Records from a collection
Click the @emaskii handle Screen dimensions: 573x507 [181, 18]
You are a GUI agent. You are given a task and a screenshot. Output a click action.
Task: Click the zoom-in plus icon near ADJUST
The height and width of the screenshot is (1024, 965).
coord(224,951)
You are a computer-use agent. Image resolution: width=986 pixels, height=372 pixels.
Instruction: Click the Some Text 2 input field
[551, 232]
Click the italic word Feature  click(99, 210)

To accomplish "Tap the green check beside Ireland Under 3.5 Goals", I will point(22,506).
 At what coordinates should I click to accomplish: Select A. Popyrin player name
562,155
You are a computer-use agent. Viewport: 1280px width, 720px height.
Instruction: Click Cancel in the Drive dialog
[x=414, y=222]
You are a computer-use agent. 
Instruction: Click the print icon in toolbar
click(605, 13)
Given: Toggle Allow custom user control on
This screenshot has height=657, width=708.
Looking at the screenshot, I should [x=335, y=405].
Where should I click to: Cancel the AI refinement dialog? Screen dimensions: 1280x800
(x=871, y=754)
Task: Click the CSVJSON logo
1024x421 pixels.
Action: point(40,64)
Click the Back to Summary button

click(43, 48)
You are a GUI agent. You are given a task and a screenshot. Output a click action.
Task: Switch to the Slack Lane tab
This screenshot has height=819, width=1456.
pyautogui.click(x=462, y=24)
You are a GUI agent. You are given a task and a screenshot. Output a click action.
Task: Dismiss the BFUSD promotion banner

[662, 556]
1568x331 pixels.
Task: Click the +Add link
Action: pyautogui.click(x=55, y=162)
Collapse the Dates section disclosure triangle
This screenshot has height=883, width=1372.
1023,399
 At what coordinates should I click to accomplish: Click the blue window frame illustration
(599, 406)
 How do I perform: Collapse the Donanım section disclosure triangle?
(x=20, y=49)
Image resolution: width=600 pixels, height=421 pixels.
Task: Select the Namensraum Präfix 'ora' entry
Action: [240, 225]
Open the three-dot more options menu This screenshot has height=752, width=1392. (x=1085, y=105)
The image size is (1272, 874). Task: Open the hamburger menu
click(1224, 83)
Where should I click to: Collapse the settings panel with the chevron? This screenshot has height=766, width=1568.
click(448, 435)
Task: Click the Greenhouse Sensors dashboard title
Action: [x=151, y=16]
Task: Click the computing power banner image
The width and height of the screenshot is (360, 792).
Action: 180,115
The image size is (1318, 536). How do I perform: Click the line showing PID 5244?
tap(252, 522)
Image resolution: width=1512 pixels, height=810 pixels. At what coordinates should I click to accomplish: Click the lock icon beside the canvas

» Work required
Copy out the data exactly as it stands, leaving nothing out.

» Output
Click the @emaskii handle Screen dimensions: 573x507 [181, 18]
You are a GUI agent. You are given a task and a screenshot. Output a click action.
Task: Click the zoom-in plus icon near ADJUST
The height and width of the screenshot is (1024, 965).
coord(224,951)
You are a computer-use agent. Image resolution: width=986 pixels, height=372 pixels.
Instruction: Click the Some Text 2 input field
[551, 232]
Click the italic word Feature  click(99, 210)

To accomplish "Tap the green check beside Ireland Under 3.5 Goals", I will point(22,506).
 At what coordinates should I click to accomplish: Select A. Popyrin player name
562,155
You are a computer-use agent. Viewport: 1280px width, 720px height.
Instruction: Click Cancel in the Drive dialog
[x=414, y=222]
You are a computer-use agent. 
Instruction: Click the print icon in toolbar
click(605, 13)
Given: Toggle Allow custom user control on
This screenshot has height=657, width=708.
Looking at the screenshot, I should [x=335, y=405].
Where should I click to: Cancel the AI refinement dialog? Screen dimensions: 1280x800
(x=871, y=754)
Task: Click the CSVJSON logo
1024x421 pixels.
Action: point(40,64)
Click the Back to Summary button

click(43, 48)
You are a GUI agent. You are given a task and a screenshot. Output a click action.
Task: Switch to the Slack Lane tab
This screenshot has height=819, width=1456.
pyautogui.click(x=462, y=24)
You are a GUI agent. You are given a task and a screenshot. Output a click action.
Task: Dismiss the BFUSD promotion banner

[662, 556]
1568x331 pixels.
Task: Click the +Add link
Action: pyautogui.click(x=55, y=162)
Collapse the Dates section disclosure triangle
This screenshot has height=883, width=1372.
1023,399
 At what coordinates should I click to accomplish: Click the blue window frame illustration
(599, 406)
 How do I perform: Collapse the Donanım section disclosure triangle?
(x=20, y=49)
Image resolution: width=600 pixels, height=421 pixels.
Task: Select the Namensraum Präfix 'ora' entry
Action: [240, 225]
Open the three-dot more options menu This screenshot has height=752, width=1392. (x=1085, y=105)
The image size is (1272, 874). Task: Open the hamburger menu
click(1224, 83)
Where should I click to: Collapse the settings panel with the chevron? This screenshot has height=766, width=1568.
click(448, 435)
Task: Click the Greenhouse Sensors dashboard title
Action: [x=151, y=16]
Task: Click the computing power banner image
The width and height of the screenshot is (360, 792).
Action: 180,115
The image size is (1318, 536). How do I perform: Click the line showing PID 5244?
tap(252, 522)
Image resolution: width=1512 pixels, height=810 pixels. At what coordinates should I click to accomplish: Click the lock icon beside the canvas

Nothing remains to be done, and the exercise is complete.